The agency said moving the majority of its staff to Djibouti was due to high risks in the war-torn country.
An ICRC employee, a Lebanese national, was killed on April 21 by an unknown gunman who opened fire on his car in the southwestern Yemeni city of Taiz as he was on his way to visit a prison, it said at the time.
“Our current activities have been blocked, threatened and directly targeted in recent weeks, and we see a vigorous attempt to instrumentalise our organisation as a pawn in the conflict,” the ICRC said in a statement.
“While the Yemen delegation has received numerous threats in the past, we cannot now accept additional risk less than two months after a gunman killed a staff member. The security of our staff, who are being intimidated by parties to the conflict, is a non-negotiable prerequisite for our presence and work in Yemen and an absolute priority,” the statement added.
Since March 2015, Saudi Arabia and the United Arab Emirate have been at war against the Houthis in Yemen, trying to expel the shia fighters, who are widely believed to be backed by the kingdom’s regional rival, Iran.
Since then, more than 10,000 people have been killed and at least 40,000 wounded, mostly from air raids.

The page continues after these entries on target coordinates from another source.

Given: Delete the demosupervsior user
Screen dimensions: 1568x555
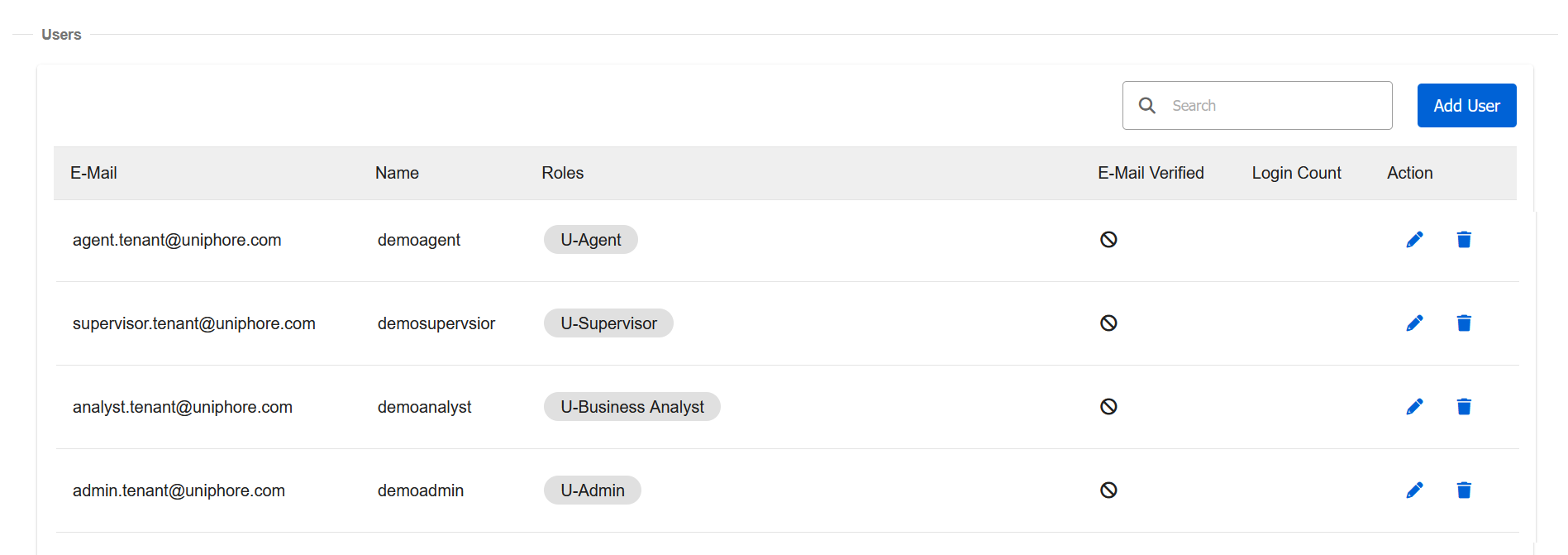Looking at the screenshot, I should 1463,323.
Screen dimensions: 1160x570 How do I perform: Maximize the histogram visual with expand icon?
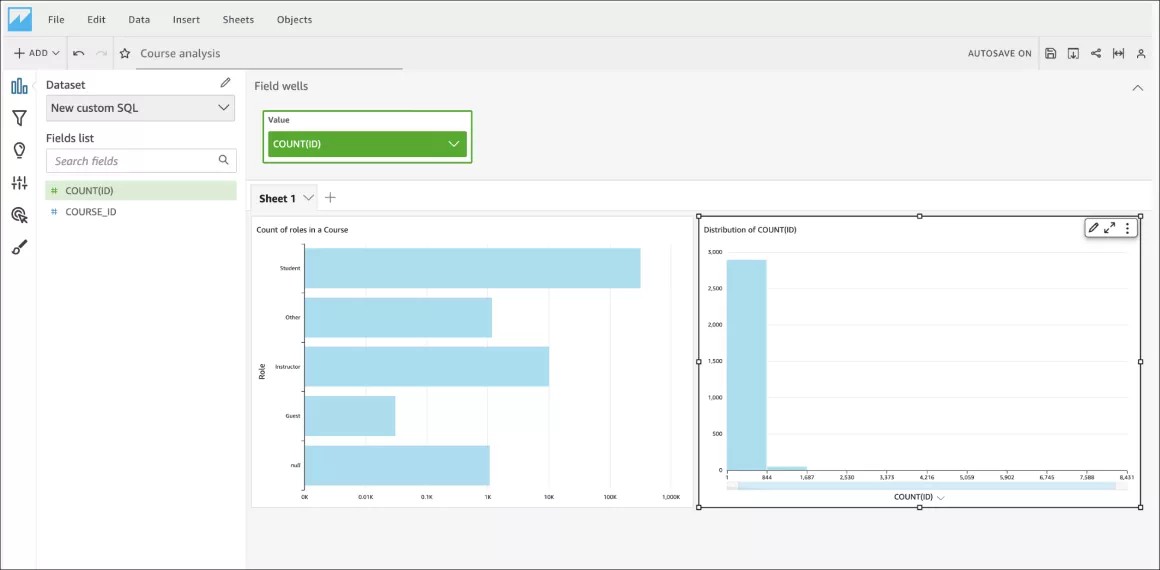(1109, 228)
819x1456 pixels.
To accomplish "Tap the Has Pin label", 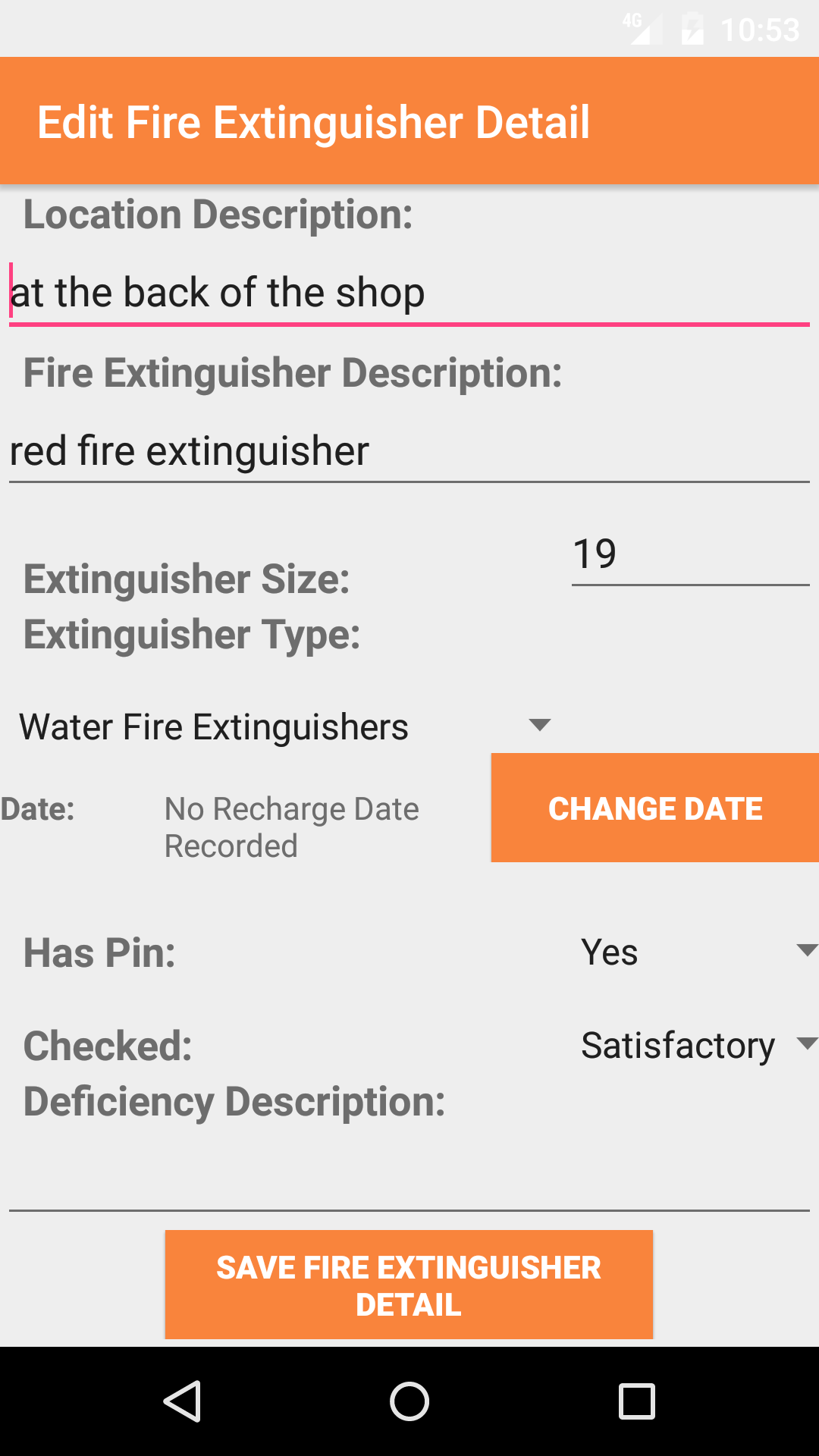I will coord(99,952).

In retaliation, the Houthis have launched dozens of missiles at the kingdom. Saudi authorities say over the past three years 90 ballistic missiles have been fired at the kingdom by the rebels.
UN calls for ceasefire
In recent weeks, a disparate collective of forces have advanced on the Houthi-held city of Hudaida, a vital lifeline where millions of Yemenis get their food and medicine.
Riyadh sees Hudaida port as the entry point of weaponry for the Houthis and has accused its regional rival Iran of sending missiles to the rebels, a charge Tehran has denied.
The UN has warned any operation aimed at seizing Hudaida port could disrupt the entry of aid shipments, 70 percent of which flow through the rebel-held port.
The international body has called on the Houthis to give up its ballistic missiles in return for an end to the Saudi bombing campaign.
The kingdom has carried out more than 16,000 air raids since March 2015, resulting in mass civilian casualties with weddings, hospitals and funerals targeted. The United States has been helping the coalition with weaponry and logistical support.
According to a draft document which has not been made public and could be modified, the UN has urged the Houthis to hand over “heavy and medium weapons including ballistic missiles.”
The document also cites plans to create a transitional government, in which “political components shall be adequately represented,” in an apparent nod to the Houthis, who would be unlikely to cede Sanaa without participation in a future government.
Houthis ‘cautious’
A Houthi official told the Reuters news agency he cautiously welcomed the UN’s efforts, describing a ceasefire as the first building block in the political process.
“Our optimism will be determined by how serious and respectful the other parties are of the UN role,” the official told Reuters.
Anwar Gargash, the UAE’s minister of state for foreign affairs, signaled Abu Dhabi’s desire to support the plan which was drafted by special UN envoy Martin Griffiths.
“Politically, there is a necessity to back the UN effort. It will ultimately mean a transition, to a new political order in Yemen. Clearly with the UN effort, the military and political process will see the Houthis pull out of urban centres,” he told UAE English-language newspaper, The National.
The war in Yemen, the region’s poorest country, has led to massive food shortages and the “worst recorded cholera outbreak”, according to the World Health Organization.
The UN says 22.2 million people are in need of aid, with at least eight million on the verge of famine.